Há os que têm o ideal de si e muitos loucos o ideal de ser coração de todos, morrem ilhados em seus corações terras ásperas e incertas para vida.
Estamos vivendo a ditadura da felicidade, do otimismo vendido em livrarias, dos sorrisos forçados... Todos têm o direito de ficar triste, de dizer que se está triste sem que por isso sejam tratados como criaturas inferiores entre essas hienas de  circo e pão mofado.
Gente é a soma de todas emoções e paixões, bondades e maldades. Gente que se diz sempre está feliz ou finge ser nega a sua própria condição de gente e passa a ser coisa, coisa alguma, algo intermediário entre o ser vivo e o ser morto.
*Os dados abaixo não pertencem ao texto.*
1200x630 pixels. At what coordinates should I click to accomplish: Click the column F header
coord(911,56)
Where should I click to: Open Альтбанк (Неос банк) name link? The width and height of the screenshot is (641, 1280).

Gosto de bala Juquinha, retirar o papel da bala é um suplício, sempre se chupa a bala Juquinha com papel e tudo, isso tem gosto de infância. Emoções mistas entre o papel e o doce.
Amanhã será um lindo dia? Não sei, mas hoje já é, o dia deve ser lindo hoje, branco ou azul hoje, canto para a paz que acontece agora, neste exato momento. O amanhã é tão distante, tão profundamente distante.
*Ps- Na foto eu durante uma crise de saúde em frangalhos, mas já estou melhor, meu rosto já ta quase de volta. Mary W. Shelley me prometeu isso ontem à noite depois de fazermos “amor”.